The Roses' vaccine -- like other new experimental ones being developed separately by research teams at Merck & Co.'s laboratories in La Jolla, Calif.; Harvard University, Cambridge, Mass.; Atlanta's Emory University; and the National Institutes of Health -- doesn't prevent monkeys from getting infected with the AIDS virus. Instead, the monkeys have the virus in their body, but the vaccine boosts the immune system enough to keep it in check and thereby prevent the onset of disease. This type of immunization is being called "partial protection." In the past few years, the AIDS research field has tilted steeply toward this kind of a vaccine because it has been so difficult for scientists to create a vaccine that can prevent the establishment of infection in monkeys.

The Yale team presented its findings in Friday's issue of the journal Cell and Thursday at a high-profile scientific conference here called AIDS Vaccine 2001.

The meeting, which had as its keynote speaker Rwandan President Paul Kagame, stressed the enormous need for an AIDS vaccine in sub-Saharan Africa, where more than a fifth of adults in some countries are infected with HIV. But while the disease there continues taking its toll, researchers here voiced strong optimism on scientific progress toward an AIDS vaccine, partly because of very recent studies such as the one from the Roses' team at Yale.

In their research, the Roses vaccinated seven monkeys, and then exposed them to SIV, the simian cousin of HIV. All seven of the vaccinated monkeys contained the AIDS virus and didn't get sick, whereas six out of seven control monkeys progressed to full-blown AIDS. Several of the other new vaccine candidates, while using different viruses to carry the SIV genes, have obtained similarly impressive results in monkey tests.

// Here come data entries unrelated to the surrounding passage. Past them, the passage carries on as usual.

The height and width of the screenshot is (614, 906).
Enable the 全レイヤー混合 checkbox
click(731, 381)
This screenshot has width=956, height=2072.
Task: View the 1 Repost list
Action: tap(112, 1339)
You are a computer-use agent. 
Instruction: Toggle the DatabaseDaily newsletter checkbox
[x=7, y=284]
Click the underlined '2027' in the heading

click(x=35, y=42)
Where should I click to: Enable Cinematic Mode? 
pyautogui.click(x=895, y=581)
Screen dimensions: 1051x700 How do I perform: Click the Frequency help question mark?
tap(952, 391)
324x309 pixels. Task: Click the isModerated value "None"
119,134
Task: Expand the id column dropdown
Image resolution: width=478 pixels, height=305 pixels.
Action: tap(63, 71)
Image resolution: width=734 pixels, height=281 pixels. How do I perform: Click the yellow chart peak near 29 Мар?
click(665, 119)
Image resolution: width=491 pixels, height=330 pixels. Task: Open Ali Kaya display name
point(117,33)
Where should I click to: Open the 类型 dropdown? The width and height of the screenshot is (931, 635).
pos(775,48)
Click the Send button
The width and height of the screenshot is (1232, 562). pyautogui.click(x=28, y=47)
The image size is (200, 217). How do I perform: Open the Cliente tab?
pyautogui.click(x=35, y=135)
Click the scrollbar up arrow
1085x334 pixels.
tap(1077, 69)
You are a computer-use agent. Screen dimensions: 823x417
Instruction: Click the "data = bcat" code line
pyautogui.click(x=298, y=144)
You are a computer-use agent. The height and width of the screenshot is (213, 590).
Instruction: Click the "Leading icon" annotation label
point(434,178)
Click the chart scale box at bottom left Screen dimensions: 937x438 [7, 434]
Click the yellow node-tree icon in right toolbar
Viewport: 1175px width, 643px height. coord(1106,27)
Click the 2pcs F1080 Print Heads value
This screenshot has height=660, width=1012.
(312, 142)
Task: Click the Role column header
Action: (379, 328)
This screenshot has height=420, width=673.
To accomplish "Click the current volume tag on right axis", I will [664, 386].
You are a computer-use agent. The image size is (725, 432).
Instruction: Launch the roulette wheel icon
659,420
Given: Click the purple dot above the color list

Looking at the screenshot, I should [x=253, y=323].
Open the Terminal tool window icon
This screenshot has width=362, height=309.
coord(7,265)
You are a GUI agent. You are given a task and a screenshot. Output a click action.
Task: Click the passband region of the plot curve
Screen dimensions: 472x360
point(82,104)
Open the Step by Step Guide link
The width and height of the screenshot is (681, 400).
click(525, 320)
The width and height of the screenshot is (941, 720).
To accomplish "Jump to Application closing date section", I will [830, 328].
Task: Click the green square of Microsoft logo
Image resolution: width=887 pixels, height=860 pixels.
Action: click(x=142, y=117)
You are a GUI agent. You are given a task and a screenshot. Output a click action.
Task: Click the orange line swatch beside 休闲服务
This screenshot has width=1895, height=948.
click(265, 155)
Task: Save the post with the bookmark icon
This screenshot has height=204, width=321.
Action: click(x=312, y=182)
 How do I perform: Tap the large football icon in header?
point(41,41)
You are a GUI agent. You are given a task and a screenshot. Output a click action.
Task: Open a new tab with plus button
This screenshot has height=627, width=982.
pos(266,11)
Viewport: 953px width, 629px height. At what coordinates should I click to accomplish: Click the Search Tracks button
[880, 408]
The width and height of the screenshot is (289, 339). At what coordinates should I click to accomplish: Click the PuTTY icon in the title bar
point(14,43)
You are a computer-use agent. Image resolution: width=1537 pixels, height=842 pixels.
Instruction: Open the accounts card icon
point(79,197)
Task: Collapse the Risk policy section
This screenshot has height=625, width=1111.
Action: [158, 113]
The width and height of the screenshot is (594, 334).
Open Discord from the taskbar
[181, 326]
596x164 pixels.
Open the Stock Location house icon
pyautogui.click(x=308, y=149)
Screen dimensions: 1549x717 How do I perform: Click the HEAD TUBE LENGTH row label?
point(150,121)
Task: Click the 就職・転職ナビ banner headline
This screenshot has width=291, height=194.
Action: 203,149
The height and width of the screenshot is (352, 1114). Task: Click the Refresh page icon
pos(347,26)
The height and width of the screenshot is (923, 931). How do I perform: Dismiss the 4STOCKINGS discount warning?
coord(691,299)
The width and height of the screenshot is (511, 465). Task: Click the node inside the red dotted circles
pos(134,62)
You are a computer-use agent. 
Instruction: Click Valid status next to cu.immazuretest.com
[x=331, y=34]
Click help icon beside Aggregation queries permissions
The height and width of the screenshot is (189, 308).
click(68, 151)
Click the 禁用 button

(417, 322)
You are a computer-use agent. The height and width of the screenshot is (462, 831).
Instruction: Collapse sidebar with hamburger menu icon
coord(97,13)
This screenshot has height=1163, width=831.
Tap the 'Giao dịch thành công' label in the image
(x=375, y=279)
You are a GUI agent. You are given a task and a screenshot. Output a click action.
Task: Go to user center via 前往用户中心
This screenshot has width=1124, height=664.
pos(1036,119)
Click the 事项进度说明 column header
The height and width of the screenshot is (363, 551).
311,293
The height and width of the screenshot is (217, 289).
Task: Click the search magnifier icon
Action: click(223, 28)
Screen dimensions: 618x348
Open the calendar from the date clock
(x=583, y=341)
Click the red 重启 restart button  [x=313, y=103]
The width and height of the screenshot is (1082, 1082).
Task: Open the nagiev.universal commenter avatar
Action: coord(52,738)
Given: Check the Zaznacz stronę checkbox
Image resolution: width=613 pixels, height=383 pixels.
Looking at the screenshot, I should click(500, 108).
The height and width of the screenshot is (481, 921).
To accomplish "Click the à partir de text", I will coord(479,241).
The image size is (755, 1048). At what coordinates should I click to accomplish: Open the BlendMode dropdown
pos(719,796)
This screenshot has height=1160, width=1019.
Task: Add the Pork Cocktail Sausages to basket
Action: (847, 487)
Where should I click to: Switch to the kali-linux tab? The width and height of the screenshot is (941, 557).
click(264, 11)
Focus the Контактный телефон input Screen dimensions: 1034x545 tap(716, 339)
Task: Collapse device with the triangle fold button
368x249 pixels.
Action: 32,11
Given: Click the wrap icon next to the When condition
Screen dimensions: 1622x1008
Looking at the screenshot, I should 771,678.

The Yale vaccine has some potential advantages, including that it wouldn't need to be injected but could be administered in the nose by drops or a spray.

Indeed, research by Wyeth shows that the vaccine works better when given to monkeys through the nose. Still, VSV has never been used in a human vaccine, and because it is a live virus, it will have to pass stringent safety reviews.

There is some scientific concern about the strain of the AIDS virus used in the monkey tests, a technical issue that could have significant ramifications. Some scientists argue that the one used in the tests might not be an accurate simulation of HIV in humans, and they favor the use of other strains of the virus. They caution that the tests could raise false hopes.

Several of the new vaccines are either in early human trials or being readied for such tests, which will demonstrate whether the vaccines are safe and actually work in people. Merck said earlier this year it is conducting safety tests in people. The U.S. Centers for Disease Control and Prevention in Atlanta is working with the laboratory of AIDS researcher Harriet Robinson at Emory University to prepare human trials of a vaccine developed there.